Hello, here are my responses to your questions:

A scale factor is expected. CenterPose can only detect poses and bounding box dimensions up to a scale. Due to this, a scale factor is expected. Please read the Robot experiment section of the original paper to see ideas to get the detections in metric units. The original paper simply used the height of the object as a scaling factor. We exposed a parameter called height in our previous release (we've updated it to cuboid_scaling_factor for this release) that you can use to scale the bounding box size. Have you confirmed that you're getting a similar result on a test image from the original repository?

Reviewing the documentation about OpenCV's PnP computation might help. Please ensure that the points are represented in the correct frame before applying a transformation to camera's base frame.

Just to clarify, are both the quaternion values and position values off?
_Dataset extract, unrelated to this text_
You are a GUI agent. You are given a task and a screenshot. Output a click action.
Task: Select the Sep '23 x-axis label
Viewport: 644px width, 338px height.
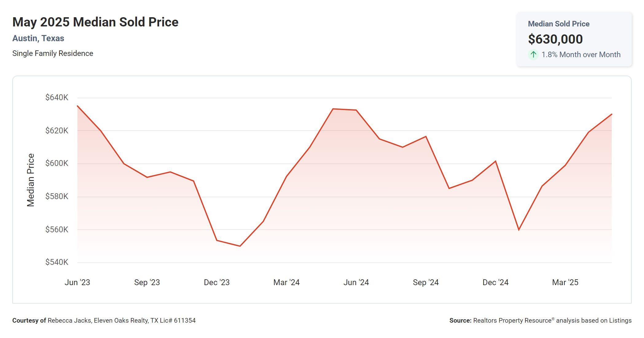tap(147, 282)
Converting the quaternion to an alternative representation might be useful to assess how off the values are.

The bounding box sizes are also only up to a scale, and hence must be scaled as well.

It's probably also a good idea to visualize the reprojected 2d keypoints rather than the keypoints before projection in order to help debug this issue.

Hope this helps and covers your issues!